A Anthropic lançou hoje o Claude Opus 4.7, atualização que refina a geração anterior (Opus 4.6) e, curiosamente, assume de forma explícita um papel secundário em relação ao aguardado — e ainda sigiloso — Claude Mythos. Em outras palavras, trata-se de um modelo propositalmente ‘menos poderoso’, porém afinado para entregar mais segurança e estabilidade em cenários corporativos.
O que mudou do Opus 4.6 para o 4.7?
Segundo a Anthropic, o Opus 4.7 oferece:
- Instrução-following aprimorado: melhor entendimento de pedidos longos e complexos.
- Memória estendida: lembra anotações durante sessões prolongadas, dispensando contexto repetitivo.
- Visão 3 vezes mais robusta: interpreta imagens de até 2.576 px, útil para ler diagramas densos, códigos em prints e relatórios financeiros escaneados.
- Análises financeiras mais rigorosas, gerando planilhas e apresentações profissionais.
No entanto, a própria empresa admite que o 4.7 fica atrás do Mythos Preview em vários benchmarks — em alguns casos, por mais de dez pontos percentuais. O resultado é um posicionamento curioso: o Opus 4.7 é vendido como o “equilíbrio perfeito” entre capacidade e risco, algo cada vez mais valorizado por equipes dev e de segurança.
Benchmarks: onde o Mythos já brilha mais
Nos testes divulgados pela Anthropic, o Mythos Preview supera o Opus 4.7 em:
- SWE-Bench Pro / Verified – desafios de coding agentic.
- Humanity’s Last Exam – raciocínio multidisciplinar.
- BrowseComp – busca e síntese de informações na web.
Em contrapartida, as duas versões empatam em raciocínio de pós-graduação, uso de computador como agente e entendimento visual.
Segurança em primeiro lugar: lições do Project Glasswing
O lançamento ocorre poucos dias após o anúncio do Project Glasswing, programa no qual a Anthropic usa o Mythos Preview para detectar falhas de cibersegurança. A estratégia é clara: testar proteções de alto nível no Mythos e, depois, “descer” aprendizados para modelos públicos como o Opus 4.7.

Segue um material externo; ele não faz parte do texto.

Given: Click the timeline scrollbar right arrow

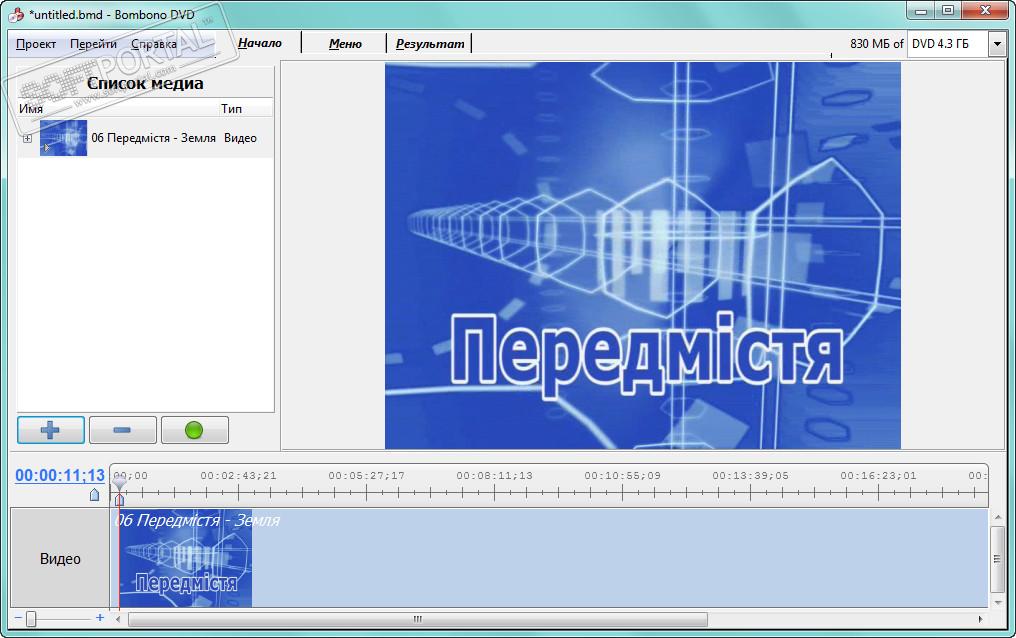Looking at the screenshot, I should tap(980, 619).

Por isso, o 4.7 vem com bloqueios automáticos contra prompts potencialmente maliciosos e menor propensão a comportamentos arriscados — ainda que a Anthropic reconheça leve retrocesso em algumas métricas específicas de segurança quando comparado ao 4.6.
Imagem: Taryn Plumb
Integrações e preço: sem mudanças para quem já usa
Para quem depende de infraestrutura em nuvem, o Opus 4.7 já está disponível na suíte Claude, na API oficial e também em Amazon Bedrock, Google Vertex AI e Microsoft Foundry. A tabela de preços permanece idêntica à da versão 4.6: US$ 5 por milhão de tokens de entrada e US$ 25 por milhão de tokens de saída.
Como o Opus 4.7 se posiciona diante dos concorrentes?
Embora o Google Gemini 3.1 Pro ostente uma janela de contexto gigantesca de 2 milhões de tokens (o Opus oferece 1 M), analistas apontam que a Anthropic ainda leva vantagem em casos de uso de engenharia aplicada, como depuração de código e automação de fluxos “agentic”. Já modelos como o OpenAI GPT-4o avançam em velocidade de resposta e multimodalidade, mas não necessariamente superam o Opus em tarefas de longa duração.
Por que isso importa para você?
Se você é desenvolvedor, analista de dados ou gestor de TI, o Claude Opus 4.7 surge como um copiloto confiável para rotinas complexas — de pull requests complicados a revisões de compliance — sem o “medo” de vazamentos ou respostas abusivas. Para entusiastas e pequenas equipes, a novidade também pode baratear experimentos de IA, já que o custo por token se mantém estável embora o salto em visão e memória seja expressivo.
Em um mercado onde cada vez mais modelos disputam pelo título de “mais inteligente”, a Anthropic aposta no slogan inverso: ser “inteligente o suficiente” — e muito mais seguro. Resta saber se, quando o Mythos finalmente chegar (ou não), essa estratégia de equilíbrio continuará rendendo bons frutos.